Troisième observations : Pour qui cela roule-t-il ? 

Ce n'est un secret pour personnes, tous les sondages confirment ce que les bureaux de votes attachés aux casernements de CRS et Gendarmes mobiles  l'avaient montré, le vote pour l'extrême droite est majoritaire dans nombre d'espaces professionnels policiers, les enquêtes de journalistes dans les commissariats comme les témoignages de militants interpellés lors des manifestations le confirme. 

Que des fonctionnaires de la République puissent toute quiétude renouer avec les idées et pratiques portées par le préfet Chiappe en 1934 dans la police parisienne doit alerter les démocrates et en premier lieu les policiers républicains. 

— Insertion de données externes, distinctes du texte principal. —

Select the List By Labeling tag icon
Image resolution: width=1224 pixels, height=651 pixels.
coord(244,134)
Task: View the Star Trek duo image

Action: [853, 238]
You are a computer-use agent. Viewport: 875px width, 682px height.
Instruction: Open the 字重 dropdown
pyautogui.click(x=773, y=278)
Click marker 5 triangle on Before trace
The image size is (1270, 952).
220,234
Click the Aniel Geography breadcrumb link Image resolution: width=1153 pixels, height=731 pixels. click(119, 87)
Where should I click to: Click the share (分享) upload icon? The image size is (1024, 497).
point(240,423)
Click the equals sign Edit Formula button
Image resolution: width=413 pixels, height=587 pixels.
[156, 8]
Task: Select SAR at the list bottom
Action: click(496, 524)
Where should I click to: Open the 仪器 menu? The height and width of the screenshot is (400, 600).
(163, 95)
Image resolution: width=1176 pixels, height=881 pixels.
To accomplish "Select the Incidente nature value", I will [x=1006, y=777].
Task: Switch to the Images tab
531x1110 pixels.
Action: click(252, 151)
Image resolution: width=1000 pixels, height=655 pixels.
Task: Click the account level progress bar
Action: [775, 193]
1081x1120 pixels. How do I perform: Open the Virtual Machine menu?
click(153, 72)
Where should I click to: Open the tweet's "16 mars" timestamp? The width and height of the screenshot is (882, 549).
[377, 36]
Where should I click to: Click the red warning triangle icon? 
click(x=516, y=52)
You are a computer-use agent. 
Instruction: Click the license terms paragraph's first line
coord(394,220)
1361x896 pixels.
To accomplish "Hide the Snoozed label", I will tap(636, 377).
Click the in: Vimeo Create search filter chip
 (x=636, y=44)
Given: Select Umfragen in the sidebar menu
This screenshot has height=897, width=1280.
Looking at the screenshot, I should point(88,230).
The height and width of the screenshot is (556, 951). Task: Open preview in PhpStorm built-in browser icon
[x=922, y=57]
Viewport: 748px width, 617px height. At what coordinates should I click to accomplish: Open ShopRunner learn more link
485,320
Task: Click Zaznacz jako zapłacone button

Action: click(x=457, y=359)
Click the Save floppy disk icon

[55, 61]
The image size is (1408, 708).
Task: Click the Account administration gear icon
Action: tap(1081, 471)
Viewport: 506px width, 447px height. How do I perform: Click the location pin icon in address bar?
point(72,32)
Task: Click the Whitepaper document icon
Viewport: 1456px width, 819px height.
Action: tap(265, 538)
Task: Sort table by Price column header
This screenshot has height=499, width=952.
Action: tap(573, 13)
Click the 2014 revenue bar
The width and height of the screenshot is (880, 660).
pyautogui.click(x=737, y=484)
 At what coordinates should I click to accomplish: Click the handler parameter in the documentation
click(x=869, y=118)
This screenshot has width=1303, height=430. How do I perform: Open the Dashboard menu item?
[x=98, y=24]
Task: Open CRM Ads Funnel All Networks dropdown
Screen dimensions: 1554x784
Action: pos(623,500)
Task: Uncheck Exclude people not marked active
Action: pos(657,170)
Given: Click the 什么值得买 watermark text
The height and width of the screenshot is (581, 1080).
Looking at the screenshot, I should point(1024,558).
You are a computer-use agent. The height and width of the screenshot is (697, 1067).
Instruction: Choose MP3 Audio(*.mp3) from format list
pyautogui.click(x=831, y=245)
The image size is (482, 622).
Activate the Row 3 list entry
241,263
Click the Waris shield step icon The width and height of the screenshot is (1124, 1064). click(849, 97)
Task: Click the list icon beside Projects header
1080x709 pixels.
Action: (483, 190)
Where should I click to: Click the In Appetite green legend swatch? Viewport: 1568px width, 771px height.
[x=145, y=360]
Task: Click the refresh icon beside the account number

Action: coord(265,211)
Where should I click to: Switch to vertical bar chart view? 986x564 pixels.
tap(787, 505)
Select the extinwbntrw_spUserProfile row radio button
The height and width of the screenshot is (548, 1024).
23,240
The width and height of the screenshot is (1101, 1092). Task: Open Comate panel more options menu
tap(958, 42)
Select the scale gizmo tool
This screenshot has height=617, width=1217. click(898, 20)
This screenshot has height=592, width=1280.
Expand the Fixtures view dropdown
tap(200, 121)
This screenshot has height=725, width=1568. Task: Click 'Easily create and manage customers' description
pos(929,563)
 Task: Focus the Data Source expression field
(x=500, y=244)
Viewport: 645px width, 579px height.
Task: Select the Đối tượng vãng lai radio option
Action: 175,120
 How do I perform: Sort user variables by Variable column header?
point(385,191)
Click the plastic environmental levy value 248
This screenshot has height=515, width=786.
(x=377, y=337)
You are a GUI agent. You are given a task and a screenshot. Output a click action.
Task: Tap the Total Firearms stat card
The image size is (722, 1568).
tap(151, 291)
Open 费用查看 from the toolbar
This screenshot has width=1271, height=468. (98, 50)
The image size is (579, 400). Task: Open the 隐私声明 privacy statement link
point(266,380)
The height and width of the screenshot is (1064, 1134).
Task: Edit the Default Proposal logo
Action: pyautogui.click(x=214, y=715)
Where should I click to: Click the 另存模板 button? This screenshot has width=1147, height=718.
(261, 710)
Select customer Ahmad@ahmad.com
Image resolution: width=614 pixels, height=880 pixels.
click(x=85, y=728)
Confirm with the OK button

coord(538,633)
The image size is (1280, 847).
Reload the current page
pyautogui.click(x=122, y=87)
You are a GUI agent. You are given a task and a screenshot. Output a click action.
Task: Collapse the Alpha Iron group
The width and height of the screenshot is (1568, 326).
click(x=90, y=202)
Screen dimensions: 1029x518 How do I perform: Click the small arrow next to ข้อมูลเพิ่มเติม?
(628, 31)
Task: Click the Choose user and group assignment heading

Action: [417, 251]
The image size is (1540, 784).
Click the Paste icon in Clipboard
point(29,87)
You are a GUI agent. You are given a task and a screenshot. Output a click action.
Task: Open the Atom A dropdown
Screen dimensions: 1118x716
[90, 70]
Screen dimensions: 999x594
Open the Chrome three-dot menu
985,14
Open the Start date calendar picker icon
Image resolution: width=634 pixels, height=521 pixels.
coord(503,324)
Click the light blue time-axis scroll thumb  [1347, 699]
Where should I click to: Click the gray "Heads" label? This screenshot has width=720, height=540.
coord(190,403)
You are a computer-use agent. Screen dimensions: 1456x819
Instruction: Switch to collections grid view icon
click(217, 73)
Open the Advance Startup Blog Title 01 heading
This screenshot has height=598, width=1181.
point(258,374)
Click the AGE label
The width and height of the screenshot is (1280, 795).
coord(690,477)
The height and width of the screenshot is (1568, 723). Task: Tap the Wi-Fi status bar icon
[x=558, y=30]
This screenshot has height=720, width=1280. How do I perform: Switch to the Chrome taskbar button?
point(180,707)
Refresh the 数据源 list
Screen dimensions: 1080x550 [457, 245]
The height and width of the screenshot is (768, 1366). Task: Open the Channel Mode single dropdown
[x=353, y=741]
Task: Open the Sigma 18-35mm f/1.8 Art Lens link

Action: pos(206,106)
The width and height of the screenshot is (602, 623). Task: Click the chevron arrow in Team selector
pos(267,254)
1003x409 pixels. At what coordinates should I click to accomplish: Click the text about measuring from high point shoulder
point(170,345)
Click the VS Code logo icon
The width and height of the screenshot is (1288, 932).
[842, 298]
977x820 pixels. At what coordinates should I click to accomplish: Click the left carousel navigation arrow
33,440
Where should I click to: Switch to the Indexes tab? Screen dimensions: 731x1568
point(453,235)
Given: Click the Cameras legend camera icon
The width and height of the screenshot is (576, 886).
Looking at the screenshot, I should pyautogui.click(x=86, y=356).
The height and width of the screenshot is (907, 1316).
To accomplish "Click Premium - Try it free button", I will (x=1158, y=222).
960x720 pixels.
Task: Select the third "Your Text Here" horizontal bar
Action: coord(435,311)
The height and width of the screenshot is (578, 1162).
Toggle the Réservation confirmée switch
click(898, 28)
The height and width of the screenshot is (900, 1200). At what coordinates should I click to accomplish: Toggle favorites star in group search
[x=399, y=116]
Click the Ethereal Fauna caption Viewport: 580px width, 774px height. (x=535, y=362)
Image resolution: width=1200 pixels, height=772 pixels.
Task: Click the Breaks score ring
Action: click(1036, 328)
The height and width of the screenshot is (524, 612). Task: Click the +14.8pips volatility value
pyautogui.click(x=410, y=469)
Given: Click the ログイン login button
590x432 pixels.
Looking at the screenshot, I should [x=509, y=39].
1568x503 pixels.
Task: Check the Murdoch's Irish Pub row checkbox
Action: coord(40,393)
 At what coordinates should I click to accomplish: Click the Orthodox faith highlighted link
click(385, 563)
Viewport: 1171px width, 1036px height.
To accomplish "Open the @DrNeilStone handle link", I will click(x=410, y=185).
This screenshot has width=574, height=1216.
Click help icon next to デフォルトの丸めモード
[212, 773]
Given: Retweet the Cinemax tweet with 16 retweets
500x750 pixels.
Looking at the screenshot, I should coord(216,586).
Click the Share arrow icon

Il s'agit d'une part de combattre la diffusion d'idées factieuses portant au totalitarisme (et les pratiques tolérées voire encouragées par certains préfets dans la répression des manifestations sociales et la tolérance pour d'autres le confirment). 

Au moment où nous rendons hommage aux victimes de la répression des algériens en octobre 1961, souvenons nous que face aux agissements factieux des brigades spéciales de la police, les même qui recommenceront le 8 février suivant à Charonne, ce sont des policiers républicains qui les premiers ont fait savoir au monde et ont dénoncé les protections dont ont bénéficié pour les couvrir les auteurs des agissements criminels commis au nom de la République.

La police n'est pas en dehors de la société, elle est souvent un amplificateur et le révélateur des dérives antidémocratiques, latentes ou en oeuvre au sein de la Nation.